Da die Geister-SMS jeweils im Zusammenhang mit den Postfinance-Logins in Rechnung gestellt wurden, fragte Rosenstein dort ebenfalls nach. Die Antwort der Postfinance: Das Problem sei bekannt – und Sunrise bereits darüber informiert worden.
Fehleinstellung im Handynetz
Rosenstein gelangte ein weiteres Mal an Sunrise. Dort kam schliesslich ein Spezialist der Sache auf die Spur: Sunrise hatte eine Fehleinstellung in ihrem Handynetz. Im November wurden Rosenstein alle zu Unrecht erhobenen Kosten erlassen – nach fast drei Monaten.

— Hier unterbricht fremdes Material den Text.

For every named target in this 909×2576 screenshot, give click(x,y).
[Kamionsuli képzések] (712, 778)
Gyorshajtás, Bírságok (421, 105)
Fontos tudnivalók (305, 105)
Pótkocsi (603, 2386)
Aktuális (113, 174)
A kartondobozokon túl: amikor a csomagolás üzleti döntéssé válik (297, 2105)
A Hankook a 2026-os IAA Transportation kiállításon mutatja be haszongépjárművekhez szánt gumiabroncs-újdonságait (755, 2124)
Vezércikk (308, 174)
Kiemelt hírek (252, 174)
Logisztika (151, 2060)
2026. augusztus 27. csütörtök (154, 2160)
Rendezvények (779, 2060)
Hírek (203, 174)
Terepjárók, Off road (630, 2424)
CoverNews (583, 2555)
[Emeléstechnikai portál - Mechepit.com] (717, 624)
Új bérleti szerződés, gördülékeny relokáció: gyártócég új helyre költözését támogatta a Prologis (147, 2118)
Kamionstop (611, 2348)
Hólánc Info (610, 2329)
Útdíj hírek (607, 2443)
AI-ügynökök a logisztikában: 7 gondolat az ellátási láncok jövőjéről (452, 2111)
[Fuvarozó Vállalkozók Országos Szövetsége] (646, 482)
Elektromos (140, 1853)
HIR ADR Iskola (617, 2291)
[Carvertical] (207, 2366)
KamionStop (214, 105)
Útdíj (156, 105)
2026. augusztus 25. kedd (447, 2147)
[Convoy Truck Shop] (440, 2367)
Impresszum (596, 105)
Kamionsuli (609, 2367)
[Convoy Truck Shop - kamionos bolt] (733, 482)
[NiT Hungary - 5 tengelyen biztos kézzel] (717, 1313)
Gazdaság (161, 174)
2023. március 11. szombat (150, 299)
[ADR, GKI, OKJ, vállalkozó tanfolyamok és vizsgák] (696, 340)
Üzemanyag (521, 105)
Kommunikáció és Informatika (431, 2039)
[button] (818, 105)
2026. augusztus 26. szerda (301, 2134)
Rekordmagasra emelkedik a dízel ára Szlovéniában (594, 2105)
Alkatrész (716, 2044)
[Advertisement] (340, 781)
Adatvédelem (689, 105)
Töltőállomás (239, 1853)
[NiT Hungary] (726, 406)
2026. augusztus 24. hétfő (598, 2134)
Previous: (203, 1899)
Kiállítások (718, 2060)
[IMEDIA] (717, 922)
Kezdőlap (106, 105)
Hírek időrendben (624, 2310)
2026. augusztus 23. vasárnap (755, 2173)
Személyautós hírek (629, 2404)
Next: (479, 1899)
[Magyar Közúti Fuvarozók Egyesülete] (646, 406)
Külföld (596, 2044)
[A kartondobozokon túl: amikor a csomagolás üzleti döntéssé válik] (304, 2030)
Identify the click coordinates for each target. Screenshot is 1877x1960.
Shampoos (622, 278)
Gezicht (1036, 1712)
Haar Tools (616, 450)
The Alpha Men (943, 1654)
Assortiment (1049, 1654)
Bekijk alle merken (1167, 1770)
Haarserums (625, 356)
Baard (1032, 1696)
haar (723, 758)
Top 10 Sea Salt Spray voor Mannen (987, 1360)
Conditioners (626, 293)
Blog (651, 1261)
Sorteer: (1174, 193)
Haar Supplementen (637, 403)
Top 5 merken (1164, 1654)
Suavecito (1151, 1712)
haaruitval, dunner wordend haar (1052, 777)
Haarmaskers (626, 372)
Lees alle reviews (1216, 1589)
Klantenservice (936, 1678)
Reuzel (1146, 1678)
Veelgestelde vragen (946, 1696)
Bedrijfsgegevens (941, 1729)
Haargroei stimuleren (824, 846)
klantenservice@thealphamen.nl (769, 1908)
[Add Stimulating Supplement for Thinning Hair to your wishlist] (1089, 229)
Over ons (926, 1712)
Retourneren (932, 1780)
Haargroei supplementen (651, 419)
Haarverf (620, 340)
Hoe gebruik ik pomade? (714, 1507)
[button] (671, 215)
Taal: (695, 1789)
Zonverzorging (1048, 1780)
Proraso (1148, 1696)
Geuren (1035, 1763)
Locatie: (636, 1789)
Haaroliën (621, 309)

Als der K-Tipp bei Sunrise nachfragte, entschuldigte man sich wegen der langen Wartezeit: «Aufgrund der Komplexität des Anliegens konnten wir die Anfrage des Kunden nicht innert der gewohnten Frist beantworten», sagt Sprecher Roger Schaller. Auch den 69 anderen Kunden, die das gleiche Problem hatten, seien die Kosten erlassen worden.
Tipp: Alle Telecom-Rechnungen genau prüfen – und bei Unklarheiten nur den unbestrittenen Betrag zahlen.